9. Cable processing device according to one of the preceding claims, characterized in that spiral spring segments (22) with rigid segment plates (17) are connected and so seal the segment plates (17) against each other.

10. Cable processing device according to one of the preceding claims, characterized in that at least three segments (17, 17a, 17b, 22) are provided.

1 1. Cable processing device according to one of the preceding claims, characterized in that the segments as with radially adjustable

Guide rollers (28) connected guide plates (29) are formed.

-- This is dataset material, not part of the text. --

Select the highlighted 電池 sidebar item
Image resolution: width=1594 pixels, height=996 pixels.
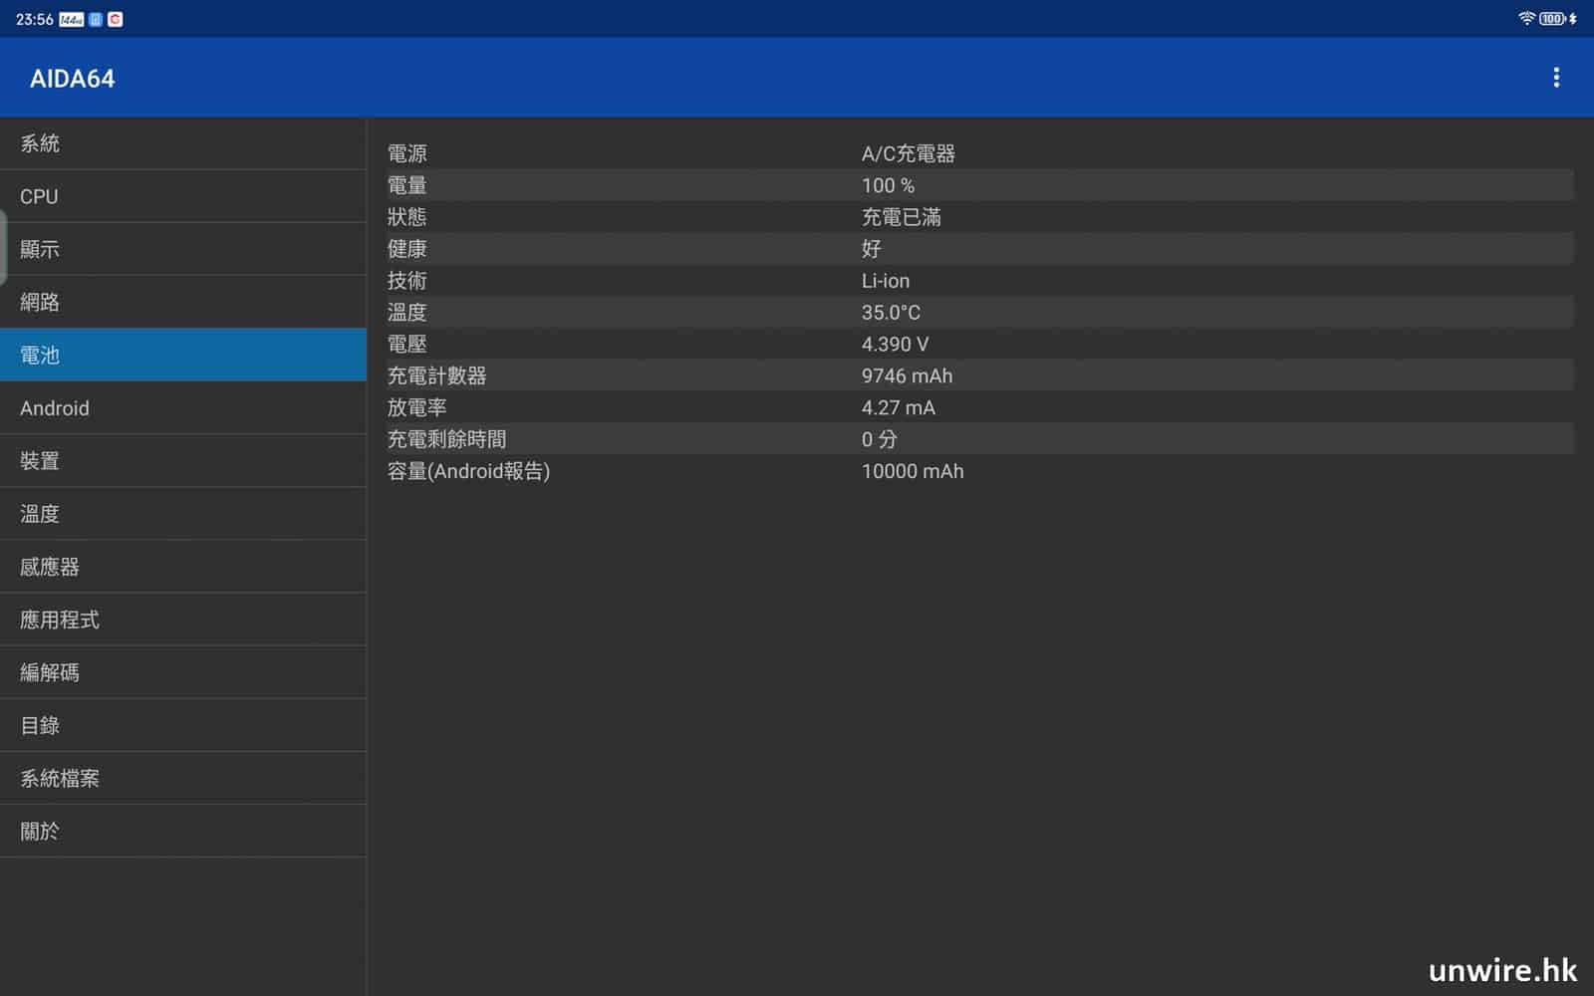point(183,355)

12. Cable processing device according to one of the preceding claims, characterized in that the adjustable guide area is a funnel-shaped, preferably conically narrowing inlet area

(19a) is upstream.

13. Cable processing device according to one of the preceding claims, characterized in that the adjustment is motorized - in particular electronically controlled - so that an operator or a sensor-controlled controller adjusts the tube inside diameter required in each case.

14. Cable processing device according to one of the preceding claims, characterized in that a control is provided, by means of which the cable information - be it detected by sensors or entered by programming - the correct diameter can be set automatically.

15. Cable processing device according to one of the preceding claims, characterized in that the setting of the segments and / or the elastic tube wall segments or tube wall elements is carried out by hydraulic or pneumatic actuators, or by means of pressure medium.

16. Cable processing device according to one of the preceding claims, characterized in that the setting of movably mounted

Guide segments (34) by rotating a toothed ring (31) over teeth engaging therein, or toothed segments (33) of the guide segments (34).